En effet, alors que les questions touchant au système de formation professionnelle continue et à son financement, notamment dans le cadre de la mise en place du CPF (compte personnel de formation) créé par la loi relative à la sécurisation de l’emploi du 14 juin 2013 sont en ce moment discutées dans le cadre d’une négociation paritaire nationale et interprofessionnelle, et d’une concertation « quadripartite » ( État-Régions-organisations patronales et syndicales), la refonte de l’apprentissage et de son financement a fait l’objet d’une concertation. Celle-ci s’est faite, sur la base d’un document de cadrage (voir notre article) dans le courant des mois de septembre et octobre 2013, sous forme de réunions bilatérales entre le ministère du Travail et les organisations intéressées au sujet, au premier rang desquelles les organisations de salariés et d’employeurs, les réseaux consulaires et les Régions (voir notre article).

Contre la remise en cause de la libre affectation de la taxe

Dans un document diffusé le 15 octobre 2013, le Medef a présenté ses propres propositions relatives à la réforme de l’apprentissage. Une voie de formation que l’organisation patronale souhaite voir « piloter par les branches et les entreprises » (voir notre article). La régionalisation de la taxe que le gouvernement appelle de ses vœux n’est donc pas vue d’un bon œil.

Dans le même ordre d’idées, Florence Poivey fustige « la remise en cause de la libre affectation de la taxe d’apprentissage », faisant ainsi référence au souhait du gouvernement de diminuer encore la proportion de la TA affectée au « barème » [1]

En revanche, certains points sont jugés positifs par la représentante du Medef : « Il y a des choses intéressantes, dont un certain nombre figurait dans nos propositions. Je pense notamment au développement du CCF (Contrôle en cours de formation) [2], à la fusion entre la taxe d’apprentissage et la CDA (Contribution au développement de l’apprentissage) [3], à la rationalisation de la collecte via la diminution du nombre de collecteurs, à la co-décision entre régions et partenaires sociaux sur l’élaboration de la carte des formations, au fait de flécher la CSA (contribution supplémentaire à l’apprentissage) due par les entreprises [4] vers l’apprentissage... ».
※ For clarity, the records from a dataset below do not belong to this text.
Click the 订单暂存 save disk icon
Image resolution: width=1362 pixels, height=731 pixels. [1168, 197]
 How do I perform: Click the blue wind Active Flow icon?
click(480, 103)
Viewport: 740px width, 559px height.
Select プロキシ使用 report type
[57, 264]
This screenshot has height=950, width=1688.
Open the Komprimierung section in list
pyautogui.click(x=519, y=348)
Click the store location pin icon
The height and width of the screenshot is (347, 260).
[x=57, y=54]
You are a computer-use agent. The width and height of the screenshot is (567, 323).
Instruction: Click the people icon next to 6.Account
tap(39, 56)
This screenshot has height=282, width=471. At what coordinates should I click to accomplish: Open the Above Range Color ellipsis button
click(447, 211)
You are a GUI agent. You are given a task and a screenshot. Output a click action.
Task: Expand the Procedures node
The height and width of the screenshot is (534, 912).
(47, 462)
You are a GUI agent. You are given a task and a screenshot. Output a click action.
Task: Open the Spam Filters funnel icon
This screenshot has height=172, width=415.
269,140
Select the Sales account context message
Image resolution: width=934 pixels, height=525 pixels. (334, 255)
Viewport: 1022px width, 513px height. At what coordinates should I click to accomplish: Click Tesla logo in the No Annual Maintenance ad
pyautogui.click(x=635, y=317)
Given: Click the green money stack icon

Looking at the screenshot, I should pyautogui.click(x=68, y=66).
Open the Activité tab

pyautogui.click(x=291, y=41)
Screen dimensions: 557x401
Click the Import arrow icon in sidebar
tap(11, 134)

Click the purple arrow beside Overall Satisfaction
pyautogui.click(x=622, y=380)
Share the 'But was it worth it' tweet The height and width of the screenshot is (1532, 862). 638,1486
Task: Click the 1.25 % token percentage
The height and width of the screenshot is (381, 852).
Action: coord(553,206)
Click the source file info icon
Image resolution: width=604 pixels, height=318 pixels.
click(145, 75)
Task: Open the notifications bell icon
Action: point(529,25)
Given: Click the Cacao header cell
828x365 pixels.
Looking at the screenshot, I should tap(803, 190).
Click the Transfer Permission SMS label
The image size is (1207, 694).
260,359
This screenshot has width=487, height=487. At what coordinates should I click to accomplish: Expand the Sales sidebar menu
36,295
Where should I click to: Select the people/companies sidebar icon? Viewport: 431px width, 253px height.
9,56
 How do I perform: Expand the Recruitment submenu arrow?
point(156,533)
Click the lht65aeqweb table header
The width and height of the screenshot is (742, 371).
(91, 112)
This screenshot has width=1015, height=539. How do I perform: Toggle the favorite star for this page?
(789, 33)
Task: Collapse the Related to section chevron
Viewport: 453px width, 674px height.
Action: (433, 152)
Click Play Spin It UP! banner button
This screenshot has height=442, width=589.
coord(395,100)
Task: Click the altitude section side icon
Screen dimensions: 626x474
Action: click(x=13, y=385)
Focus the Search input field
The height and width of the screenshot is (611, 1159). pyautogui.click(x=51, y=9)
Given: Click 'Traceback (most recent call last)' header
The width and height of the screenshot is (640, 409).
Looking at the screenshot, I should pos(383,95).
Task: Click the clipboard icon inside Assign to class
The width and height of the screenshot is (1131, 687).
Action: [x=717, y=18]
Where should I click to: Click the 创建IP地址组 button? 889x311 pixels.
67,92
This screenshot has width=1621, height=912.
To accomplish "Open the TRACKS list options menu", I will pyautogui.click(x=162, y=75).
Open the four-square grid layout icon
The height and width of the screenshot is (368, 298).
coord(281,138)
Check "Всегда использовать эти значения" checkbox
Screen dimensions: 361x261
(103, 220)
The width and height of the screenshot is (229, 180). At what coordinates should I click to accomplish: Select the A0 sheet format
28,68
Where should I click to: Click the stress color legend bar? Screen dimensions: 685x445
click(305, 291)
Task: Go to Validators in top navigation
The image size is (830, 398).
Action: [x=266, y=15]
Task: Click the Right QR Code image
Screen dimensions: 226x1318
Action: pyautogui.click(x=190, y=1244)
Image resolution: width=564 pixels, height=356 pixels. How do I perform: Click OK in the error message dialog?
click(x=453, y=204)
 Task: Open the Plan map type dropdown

« Nous sommes en cohérence avec nos propositions », conclut Florence Poivey. « Nous voulons nous battre pour l’alternance, qui est un levier clé vers l’emploi et l’intégration sur le marché du travail. » À cet égard, elle regrette une certaines dispersion du gouvernement vers des dispositifs de « court-terme », tels que les emplois d’avenir ou les contrats de génération.

Aurélie Gerlach
Article paru dans Le Quotidien de la Formation du 4 novembre 2013.

[1La taxe d’apprentissage se divise en deux fractions :
le quota, obligatoirement consacré à l’apprentissage, représentait 52 % de la taxe ;
le hors-quota ou barème est la fraction de la taxe d’apprentissage non affectée au quota. Il bénéficie aux premières formations technologiques et professionnelles prévues à l’article 1er de la loi du 16 juillet 1971, dont l’apprentissage. Il représentait 48 % de la taxe. Le quota doit passer progressivement à 59 % d’ici 2015, en vertu de la loi de finances rectificative du 29 juillet 2011.

[2Il s’agit d’une modalité de passation d’examen qui implique qu’une partie des épreuves professionnelles se déroule en entreprise. Le but est d’alléger ou de supprimer l’examen final.

[3Contribution qui est due par les entreprises redevables de la taxe d’apprentissage. Le taux d’imposition de la CDA est de 0,18 % de la masse salariale. Elle est reversée, par l’Octa, en totalité au Trésor Public.

[4Les entreprises de plus de 250 salariés doivent employer au minimum 4 % (5 % à partir de 2015 en vertu de la loi de finances rectificative pour 2012) d’alternants dans leurs effectifs, faute de quoi elles doivent s’acquitter de la CSA (contribution supplémentaire à l’apprentissage) plus ou moins importante selon leur éloignement par rapport à l’objectif. Si les 4 % sont dépassés, les entreprises peuvent, au contraire, recevoir des fonds supplémentaires, ce que l’on désigne sous le terme de « bonus ».